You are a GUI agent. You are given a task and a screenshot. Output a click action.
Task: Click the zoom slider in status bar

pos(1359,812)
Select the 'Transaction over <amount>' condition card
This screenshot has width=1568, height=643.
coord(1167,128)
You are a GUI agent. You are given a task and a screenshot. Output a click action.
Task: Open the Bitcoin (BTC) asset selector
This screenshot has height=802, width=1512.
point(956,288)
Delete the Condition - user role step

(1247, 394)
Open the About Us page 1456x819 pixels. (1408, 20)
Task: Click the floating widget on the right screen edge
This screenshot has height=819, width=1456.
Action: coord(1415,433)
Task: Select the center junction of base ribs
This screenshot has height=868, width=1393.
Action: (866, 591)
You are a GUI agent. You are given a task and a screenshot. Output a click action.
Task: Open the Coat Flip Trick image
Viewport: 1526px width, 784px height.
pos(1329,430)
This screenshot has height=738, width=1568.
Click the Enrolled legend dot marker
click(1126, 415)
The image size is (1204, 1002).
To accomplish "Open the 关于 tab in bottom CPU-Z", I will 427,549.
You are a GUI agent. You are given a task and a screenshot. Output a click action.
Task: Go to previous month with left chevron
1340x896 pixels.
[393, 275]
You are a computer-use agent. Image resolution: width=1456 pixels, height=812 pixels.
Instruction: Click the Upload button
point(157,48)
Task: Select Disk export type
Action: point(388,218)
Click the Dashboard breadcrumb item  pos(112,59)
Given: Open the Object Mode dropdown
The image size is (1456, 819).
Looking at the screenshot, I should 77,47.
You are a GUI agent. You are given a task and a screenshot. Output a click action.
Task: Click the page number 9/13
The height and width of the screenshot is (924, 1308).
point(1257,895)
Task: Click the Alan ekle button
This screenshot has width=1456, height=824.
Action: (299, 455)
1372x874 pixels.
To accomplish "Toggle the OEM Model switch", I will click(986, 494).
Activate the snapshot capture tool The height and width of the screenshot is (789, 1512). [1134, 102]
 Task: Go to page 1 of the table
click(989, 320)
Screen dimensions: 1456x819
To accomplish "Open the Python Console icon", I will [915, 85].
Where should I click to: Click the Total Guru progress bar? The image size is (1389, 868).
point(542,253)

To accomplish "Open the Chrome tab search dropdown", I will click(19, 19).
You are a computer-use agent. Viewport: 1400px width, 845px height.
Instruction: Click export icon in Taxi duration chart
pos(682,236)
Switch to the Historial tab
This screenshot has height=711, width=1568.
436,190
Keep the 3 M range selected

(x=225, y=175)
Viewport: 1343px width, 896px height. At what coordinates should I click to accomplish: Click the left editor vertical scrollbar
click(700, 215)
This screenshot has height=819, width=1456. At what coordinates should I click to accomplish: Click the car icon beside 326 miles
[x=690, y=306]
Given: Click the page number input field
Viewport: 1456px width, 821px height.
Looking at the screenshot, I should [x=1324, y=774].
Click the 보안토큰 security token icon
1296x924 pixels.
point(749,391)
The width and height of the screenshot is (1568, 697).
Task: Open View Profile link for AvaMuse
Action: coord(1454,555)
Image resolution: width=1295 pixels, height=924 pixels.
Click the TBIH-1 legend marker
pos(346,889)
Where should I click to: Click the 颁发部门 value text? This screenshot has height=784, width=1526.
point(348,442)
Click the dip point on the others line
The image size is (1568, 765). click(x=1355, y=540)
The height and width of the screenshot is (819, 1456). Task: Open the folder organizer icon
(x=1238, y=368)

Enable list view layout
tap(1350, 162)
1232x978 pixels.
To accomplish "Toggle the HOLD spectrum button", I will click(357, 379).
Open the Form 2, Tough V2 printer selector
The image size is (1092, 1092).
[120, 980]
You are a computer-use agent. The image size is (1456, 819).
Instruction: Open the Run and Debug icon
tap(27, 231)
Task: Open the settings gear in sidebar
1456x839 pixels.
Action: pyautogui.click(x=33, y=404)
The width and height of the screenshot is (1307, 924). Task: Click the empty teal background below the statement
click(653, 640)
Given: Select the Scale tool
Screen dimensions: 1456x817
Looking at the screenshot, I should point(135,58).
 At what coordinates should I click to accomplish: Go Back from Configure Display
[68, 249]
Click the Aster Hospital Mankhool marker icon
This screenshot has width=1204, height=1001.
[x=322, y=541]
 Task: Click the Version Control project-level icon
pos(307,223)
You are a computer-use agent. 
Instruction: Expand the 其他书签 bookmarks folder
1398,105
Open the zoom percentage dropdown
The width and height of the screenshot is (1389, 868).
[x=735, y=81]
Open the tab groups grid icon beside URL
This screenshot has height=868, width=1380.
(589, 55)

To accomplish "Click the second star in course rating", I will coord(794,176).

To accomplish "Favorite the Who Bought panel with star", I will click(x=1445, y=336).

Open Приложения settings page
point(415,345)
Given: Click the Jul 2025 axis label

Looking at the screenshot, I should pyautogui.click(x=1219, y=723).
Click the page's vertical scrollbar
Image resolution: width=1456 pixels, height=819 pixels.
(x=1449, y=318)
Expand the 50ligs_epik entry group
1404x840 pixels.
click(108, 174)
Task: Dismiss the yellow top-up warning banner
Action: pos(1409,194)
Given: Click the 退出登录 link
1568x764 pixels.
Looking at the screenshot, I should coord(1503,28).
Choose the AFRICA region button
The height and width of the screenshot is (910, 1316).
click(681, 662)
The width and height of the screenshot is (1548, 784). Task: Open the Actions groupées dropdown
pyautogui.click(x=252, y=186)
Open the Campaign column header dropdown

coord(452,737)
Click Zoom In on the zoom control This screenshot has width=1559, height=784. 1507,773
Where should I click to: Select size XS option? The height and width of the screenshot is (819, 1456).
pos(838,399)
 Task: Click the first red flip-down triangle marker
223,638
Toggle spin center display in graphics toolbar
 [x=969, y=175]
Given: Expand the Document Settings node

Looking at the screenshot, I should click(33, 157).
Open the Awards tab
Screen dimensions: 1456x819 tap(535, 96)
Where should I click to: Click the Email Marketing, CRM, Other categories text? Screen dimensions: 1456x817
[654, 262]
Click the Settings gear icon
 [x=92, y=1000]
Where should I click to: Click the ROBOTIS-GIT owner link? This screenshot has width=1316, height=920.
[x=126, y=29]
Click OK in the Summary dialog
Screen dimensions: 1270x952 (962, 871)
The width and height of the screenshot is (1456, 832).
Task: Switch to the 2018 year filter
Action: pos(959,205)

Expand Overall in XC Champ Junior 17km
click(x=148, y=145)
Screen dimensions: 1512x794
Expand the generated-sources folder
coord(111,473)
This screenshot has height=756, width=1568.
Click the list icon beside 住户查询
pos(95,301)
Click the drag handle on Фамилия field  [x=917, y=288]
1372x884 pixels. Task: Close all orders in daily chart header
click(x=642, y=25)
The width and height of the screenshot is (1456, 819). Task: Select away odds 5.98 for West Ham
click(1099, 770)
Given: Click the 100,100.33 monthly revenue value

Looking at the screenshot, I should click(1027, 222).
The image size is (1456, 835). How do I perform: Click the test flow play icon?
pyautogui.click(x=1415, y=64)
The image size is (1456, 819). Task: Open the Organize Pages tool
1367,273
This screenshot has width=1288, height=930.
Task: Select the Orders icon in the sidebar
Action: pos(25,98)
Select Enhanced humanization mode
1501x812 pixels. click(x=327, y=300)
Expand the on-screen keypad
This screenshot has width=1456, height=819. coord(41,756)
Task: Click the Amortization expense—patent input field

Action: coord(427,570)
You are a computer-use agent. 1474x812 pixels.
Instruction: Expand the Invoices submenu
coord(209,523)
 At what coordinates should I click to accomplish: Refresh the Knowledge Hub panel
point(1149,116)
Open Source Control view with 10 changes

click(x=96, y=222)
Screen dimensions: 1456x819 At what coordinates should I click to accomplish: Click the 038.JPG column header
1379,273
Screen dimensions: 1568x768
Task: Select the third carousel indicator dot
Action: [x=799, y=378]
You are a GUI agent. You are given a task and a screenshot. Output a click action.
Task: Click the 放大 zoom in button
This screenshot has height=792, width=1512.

* * * *

EXERCISE REQUIREMENTS:
Every line of the material that includes the word "selector" needs to be copied.

YOUR SOLUTION:
Task: Open the Bitcoin (BTC) asset selector
Open the Form 2, Tough V2 printer selector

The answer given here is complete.